◆ **WHAT YOU SHOULD DO**
Copy these lines exactly as they appear.
+++ MATERIAL +++
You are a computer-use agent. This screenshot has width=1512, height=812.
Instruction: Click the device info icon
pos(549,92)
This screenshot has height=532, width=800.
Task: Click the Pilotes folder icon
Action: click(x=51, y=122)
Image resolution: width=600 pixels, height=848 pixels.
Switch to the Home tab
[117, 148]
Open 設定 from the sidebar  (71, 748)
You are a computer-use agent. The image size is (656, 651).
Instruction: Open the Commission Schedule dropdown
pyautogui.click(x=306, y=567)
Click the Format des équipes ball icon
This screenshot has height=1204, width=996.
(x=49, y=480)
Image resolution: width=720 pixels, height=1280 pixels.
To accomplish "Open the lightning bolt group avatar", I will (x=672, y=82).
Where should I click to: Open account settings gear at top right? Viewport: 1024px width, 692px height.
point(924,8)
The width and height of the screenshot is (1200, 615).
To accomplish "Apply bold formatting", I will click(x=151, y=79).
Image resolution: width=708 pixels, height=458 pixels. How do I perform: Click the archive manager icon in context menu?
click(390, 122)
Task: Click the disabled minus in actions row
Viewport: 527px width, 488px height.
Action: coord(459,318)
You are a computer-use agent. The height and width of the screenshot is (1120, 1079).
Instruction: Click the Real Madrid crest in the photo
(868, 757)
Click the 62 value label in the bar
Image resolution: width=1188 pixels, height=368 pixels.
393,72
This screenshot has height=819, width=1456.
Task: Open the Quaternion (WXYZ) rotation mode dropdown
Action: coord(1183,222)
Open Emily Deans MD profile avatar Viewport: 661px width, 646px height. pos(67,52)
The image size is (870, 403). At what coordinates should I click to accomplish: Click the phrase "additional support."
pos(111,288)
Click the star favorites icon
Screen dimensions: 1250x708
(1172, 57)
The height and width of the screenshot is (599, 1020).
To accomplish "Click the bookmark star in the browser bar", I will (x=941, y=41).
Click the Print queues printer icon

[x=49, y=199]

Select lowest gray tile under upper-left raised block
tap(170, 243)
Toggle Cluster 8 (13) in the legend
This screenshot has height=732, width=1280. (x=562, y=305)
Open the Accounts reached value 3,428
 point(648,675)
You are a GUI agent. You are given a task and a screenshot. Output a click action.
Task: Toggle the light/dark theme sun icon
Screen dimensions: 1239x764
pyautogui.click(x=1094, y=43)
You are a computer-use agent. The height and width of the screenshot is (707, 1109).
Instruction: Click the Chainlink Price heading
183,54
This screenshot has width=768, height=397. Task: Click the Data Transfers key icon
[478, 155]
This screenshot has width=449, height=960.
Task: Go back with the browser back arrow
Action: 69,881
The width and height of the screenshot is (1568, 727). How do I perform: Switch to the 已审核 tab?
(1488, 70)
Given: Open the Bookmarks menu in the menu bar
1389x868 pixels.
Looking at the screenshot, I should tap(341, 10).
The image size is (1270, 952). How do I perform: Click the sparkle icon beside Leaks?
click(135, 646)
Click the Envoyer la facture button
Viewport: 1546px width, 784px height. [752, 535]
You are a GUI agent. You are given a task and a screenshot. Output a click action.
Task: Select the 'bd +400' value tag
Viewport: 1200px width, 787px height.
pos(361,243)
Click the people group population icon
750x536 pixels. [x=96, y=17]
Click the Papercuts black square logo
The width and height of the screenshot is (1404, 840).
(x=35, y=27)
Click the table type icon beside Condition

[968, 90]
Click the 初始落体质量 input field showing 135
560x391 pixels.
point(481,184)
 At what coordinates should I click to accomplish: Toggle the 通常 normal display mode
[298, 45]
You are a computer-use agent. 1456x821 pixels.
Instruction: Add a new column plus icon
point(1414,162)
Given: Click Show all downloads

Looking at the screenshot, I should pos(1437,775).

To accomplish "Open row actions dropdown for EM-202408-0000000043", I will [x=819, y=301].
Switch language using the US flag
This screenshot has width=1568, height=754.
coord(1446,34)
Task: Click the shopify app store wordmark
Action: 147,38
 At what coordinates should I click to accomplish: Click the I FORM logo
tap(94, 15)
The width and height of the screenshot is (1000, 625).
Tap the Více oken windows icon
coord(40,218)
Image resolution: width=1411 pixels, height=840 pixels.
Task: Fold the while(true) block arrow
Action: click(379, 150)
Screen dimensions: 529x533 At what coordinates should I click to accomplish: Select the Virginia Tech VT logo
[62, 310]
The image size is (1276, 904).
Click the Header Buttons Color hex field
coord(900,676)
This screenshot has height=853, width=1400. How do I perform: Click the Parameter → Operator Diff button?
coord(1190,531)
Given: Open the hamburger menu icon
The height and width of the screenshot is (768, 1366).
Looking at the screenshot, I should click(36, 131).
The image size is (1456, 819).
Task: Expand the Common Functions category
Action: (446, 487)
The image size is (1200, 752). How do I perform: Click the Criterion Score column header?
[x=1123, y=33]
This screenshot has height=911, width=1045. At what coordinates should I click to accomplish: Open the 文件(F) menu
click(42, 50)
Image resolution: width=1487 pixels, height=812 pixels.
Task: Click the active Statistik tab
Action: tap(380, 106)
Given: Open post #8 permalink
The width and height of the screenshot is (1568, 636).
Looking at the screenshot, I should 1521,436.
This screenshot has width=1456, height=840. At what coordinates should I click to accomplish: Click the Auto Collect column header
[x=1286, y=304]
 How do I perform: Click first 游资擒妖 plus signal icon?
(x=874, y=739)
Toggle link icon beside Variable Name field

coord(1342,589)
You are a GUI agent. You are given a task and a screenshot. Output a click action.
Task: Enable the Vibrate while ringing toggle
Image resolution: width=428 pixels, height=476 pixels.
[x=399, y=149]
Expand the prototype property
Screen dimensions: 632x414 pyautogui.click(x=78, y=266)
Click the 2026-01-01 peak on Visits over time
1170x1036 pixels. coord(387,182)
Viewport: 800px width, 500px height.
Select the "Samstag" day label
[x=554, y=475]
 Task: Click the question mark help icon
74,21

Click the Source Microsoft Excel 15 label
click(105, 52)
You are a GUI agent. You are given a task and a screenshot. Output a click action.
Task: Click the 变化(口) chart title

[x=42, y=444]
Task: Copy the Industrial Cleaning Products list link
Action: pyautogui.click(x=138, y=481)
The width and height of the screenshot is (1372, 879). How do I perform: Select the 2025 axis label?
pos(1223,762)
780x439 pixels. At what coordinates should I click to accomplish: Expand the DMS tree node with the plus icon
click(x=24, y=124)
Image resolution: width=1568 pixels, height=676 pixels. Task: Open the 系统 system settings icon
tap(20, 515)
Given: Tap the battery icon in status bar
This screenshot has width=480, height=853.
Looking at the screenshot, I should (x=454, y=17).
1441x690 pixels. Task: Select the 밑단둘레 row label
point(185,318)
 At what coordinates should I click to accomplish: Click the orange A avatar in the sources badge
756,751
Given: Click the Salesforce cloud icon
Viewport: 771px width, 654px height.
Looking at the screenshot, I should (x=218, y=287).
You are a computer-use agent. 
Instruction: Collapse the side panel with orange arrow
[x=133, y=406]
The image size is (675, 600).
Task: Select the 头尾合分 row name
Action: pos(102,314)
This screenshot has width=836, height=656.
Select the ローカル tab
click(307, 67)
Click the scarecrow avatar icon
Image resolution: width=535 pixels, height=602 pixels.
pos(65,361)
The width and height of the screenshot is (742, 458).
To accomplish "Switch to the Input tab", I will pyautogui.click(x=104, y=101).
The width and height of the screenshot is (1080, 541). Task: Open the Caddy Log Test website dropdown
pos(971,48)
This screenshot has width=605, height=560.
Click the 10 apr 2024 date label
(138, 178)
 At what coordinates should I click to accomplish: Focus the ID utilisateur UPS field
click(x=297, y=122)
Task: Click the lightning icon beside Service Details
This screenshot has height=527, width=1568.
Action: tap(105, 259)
+++
◆ **WORKED ANSWER**
You are a computer-use agent. This screenshot has width=1512, height=812.
Instruction: Click the device info icon
pos(549,92)
This screenshot has height=532, width=800.
Task: Click the Pilotes folder icon
Action: click(x=51, y=122)
Image resolution: width=600 pixels, height=848 pixels.
Switch to the Home tab
[117, 148]
Open 設定 from the sidebar  (71, 748)
You are a computer-use agent. The image size is (656, 651).
Instruction: Open the Commission Schedule dropdown
pyautogui.click(x=306, y=567)
Click the Format des équipes ball icon
This screenshot has height=1204, width=996.
(x=49, y=480)
Image resolution: width=720 pixels, height=1280 pixels.
To accomplish "Open the lightning bolt group avatar", I will (x=672, y=82).
Where should I click to: Open account settings gear at top right? Viewport: 1024px width, 692px height.
point(924,8)
The width and height of the screenshot is (1200, 615).
To accomplish "Apply bold formatting", I will click(x=151, y=79).
Image resolution: width=708 pixels, height=458 pixels. How do I perform: Click the archive manager icon in context menu?
click(390, 122)
Task: Click the disabled minus in actions row
Viewport: 527px width, 488px height.
Action: coord(459,318)
You are a computer-use agent. The height and width of the screenshot is (1120, 1079).
Instruction: Click the Real Madrid crest in the photo
(868, 757)
Click the 62 value label in the bar
Image resolution: width=1188 pixels, height=368 pixels.
393,72
This screenshot has height=819, width=1456.
Task: Open the Quaternion (WXYZ) rotation mode dropdown
Action: coord(1183,222)
Open Emily Deans MD profile avatar Viewport: 661px width, 646px height. pos(67,52)
The image size is (870, 403). At what coordinates should I click to accomplish: Click the phrase "additional support."
pos(111,288)
Click the star favorites icon
Screen dimensions: 1250x708
(1172, 57)
The height and width of the screenshot is (599, 1020).
To accomplish "Click the bookmark star in the browser bar", I will (x=941, y=41).
Click the Print queues printer icon

[x=49, y=199]

Select lowest gray tile under upper-left raised block
tap(170, 243)
Toggle Cluster 8 (13) in the legend
This screenshot has height=732, width=1280. (x=562, y=305)
Open the Accounts reached value 3,428
 point(648,675)
You are a GUI agent. You are given a task and a screenshot. Output a click action.
Task: Toggle the light/dark theme sun icon
Screen dimensions: 1239x764
pyautogui.click(x=1094, y=43)
You are a computer-use agent. The height and width of the screenshot is (707, 1109).
Instruction: Click the Chainlink Price heading
183,54
This screenshot has width=768, height=397. Task: Click the Data Transfers key icon
[478, 155]
This screenshot has width=449, height=960.
Task: Go back with the browser back arrow
Action: 69,881
The width and height of the screenshot is (1568, 727). How do I perform: Switch to the 已审核 tab?
(1488, 70)
Given: Open the Bookmarks menu in the menu bar
1389x868 pixels.
Looking at the screenshot, I should tap(341, 10).
The image size is (1270, 952). How do I perform: Click the sparkle icon beside Leaks?
click(135, 646)
Click the Envoyer la facture button
Viewport: 1546px width, 784px height. [752, 535]
You are a GUI agent. You are given a task and a screenshot. Output a click action.
Task: Select the 'bd +400' value tag
Viewport: 1200px width, 787px height.
pos(361,243)
Click the people group population icon
750x536 pixels. [x=96, y=17]
Click the Papercuts black square logo
The width and height of the screenshot is (1404, 840).
(x=35, y=27)
Click the table type icon beside Condition

[968, 90]
Click the 初始落体质量 input field showing 135
560x391 pixels.
point(481,184)
 At what coordinates should I click to accomplish: Toggle the 通常 normal display mode
[298, 45]
You are a computer-use agent. 1456x821 pixels.
Instruction: Add a new column plus icon
point(1414,162)
Given: Click Show all downloads

Looking at the screenshot, I should pos(1437,775).

To accomplish "Open row actions dropdown for EM-202408-0000000043", I will [x=819, y=301].
Switch language using the US flag
This screenshot has width=1568, height=754.
coord(1446,34)
Task: Click the shopify app store wordmark
Action: 147,38
 At what coordinates should I click to accomplish: Click the I FORM logo
tap(94, 15)
The width and height of the screenshot is (1000, 625).
Tap the Více oken windows icon
coord(40,218)
Image resolution: width=1411 pixels, height=840 pixels.
Task: Fold the while(true) block arrow
Action: click(379, 150)
Screen dimensions: 529x533 At what coordinates should I click to accomplish: Select the Virginia Tech VT logo
[62, 310]
The image size is (1276, 904).
Click the Header Buttons Color hex field
coord(900,676)
This screenshot has height=853, width=1400. How do I perform: Click the Parameter → Operator Diff button?
coord(1190,531)
Given: Open the hamburger menu icon
The height and width of the screenshot is (768, 1366).
Looking at the screenshot, I should click(36, 131).
The image size is (1456, 819).
Task: Expand the Common Functions category
Action: (446, 487)
The image size is (1200, 752). How do I perform: Click the Criterion Score column header?
[x=1123, y=33]
This screenshot has height=911, width=1045. At what coordinates should I click to accomplish: Open the 文件(F) menu
click(42, 50)
Image resolution: width=1487 pixels, height=812 pixels.
Task: Click the active Statistik tab
Action: tap(380, 106)
Given: Open post #8 permalink
The width and height of the screenshot is (1568, 636).
Looking at the screenshot, I should 1521,436.
This screenshot has width=1456, height=840. At what coordinates should I click to accomplish: Click the Auto Collect column header
[x=1286, y=304]
 How do I perform: Click first 游资擒妖 plus signal icon?
(x=874, y=739)
Toggle link icon beside Variable Name field

coord(1342,589)
You are a GUI agent. You are given a task and a screenshot. Output a click action.
Task: Enable the Vibrate while ringing toggle
Image resolution: width=428 pixels, height=476 pixels.
[x=399, y=149]
Expand the prototype property
Screen dimensions: 632x414 pyautogui.click(x=78, y=266)
Click the 2026-01-01 peak on Visits over time
1170x1036 pixels. coord(387,182)
Viewport: 800px width, 500px height.
Select the "Samstag" day label
[x=554, y=475]
 Task: Click the question mark help icon
74,21

Click the Source Microsoft Excel 15 label
click(105, 52)
You are a GUI agent. You are given a task and a screenshot. Output a click action.
Task: Click the 变化(口) chart title

[x=42, y=444]
Task: Copy the Industrial Cleaning Products list link
Action: pyautogui.click(x=138, y=481)
The width and height of the screenshot is (1372, 879). How do I perform: Select the 2025 axis label?
pos(1223,762)
780x439 pixels. At what coordinates should I click to accomplish: Expand the DMS tree node with the plus icon
click(x=24, y=124)
Image resolution: width=1568 pixels, height=676 pixels. Task: Open the 系统 system settings icon
tap(20, 515)
Given: Tap the battery icon in status bar
This screenshot has width=480, height=853.
Looking at the screenshot, I should (x=454, y=17).
1441x690 pixels. Task: Select the 밑단둘레 row label
point(185,318)
 At what coordinates should I click to accomplish: Click the orange A avatar in the sources badge
756,751
Given: Click the Salesforce cloud icon
Viewport: 771px width, 654px height.
Looking at the screenshot, I should (x=218, y=287).
You are a computer-use agent. 
Instruction: Collapse the side panel with orange arrow
[x=133, y=406]
The image size is (675, 600).
Task: Select the 头尾合分 row name
Action: pos(102,314)
This screenshot has width=836, height=656.
Select the ローカル tab
click(307, 67)
Click the scarecrow avatar icon
Image resolution: width=535 pixels, height=602 pixels.
pos(65,361)
The width and height of the screenshot is (742, 458).
To accomplish "Switch to the Input tab", I will pyautogui.click(x=104, y=101).
The width and height of the screenshot is (1080, 541). Task: Open the Caddy Log Test website dropdown
pos(971,48)
This screenshot has width=605, height=560.
Click the 10 apr 2024 date label
(138, 178)
 At what coordinates should I click to accomplish: Focus the ID utilisateur UPS field
click(x=297, y=122)
Task: Click the lightning icon beside Service Details
This screenshot has height=527, width=1568.
Action: tap(105, 259)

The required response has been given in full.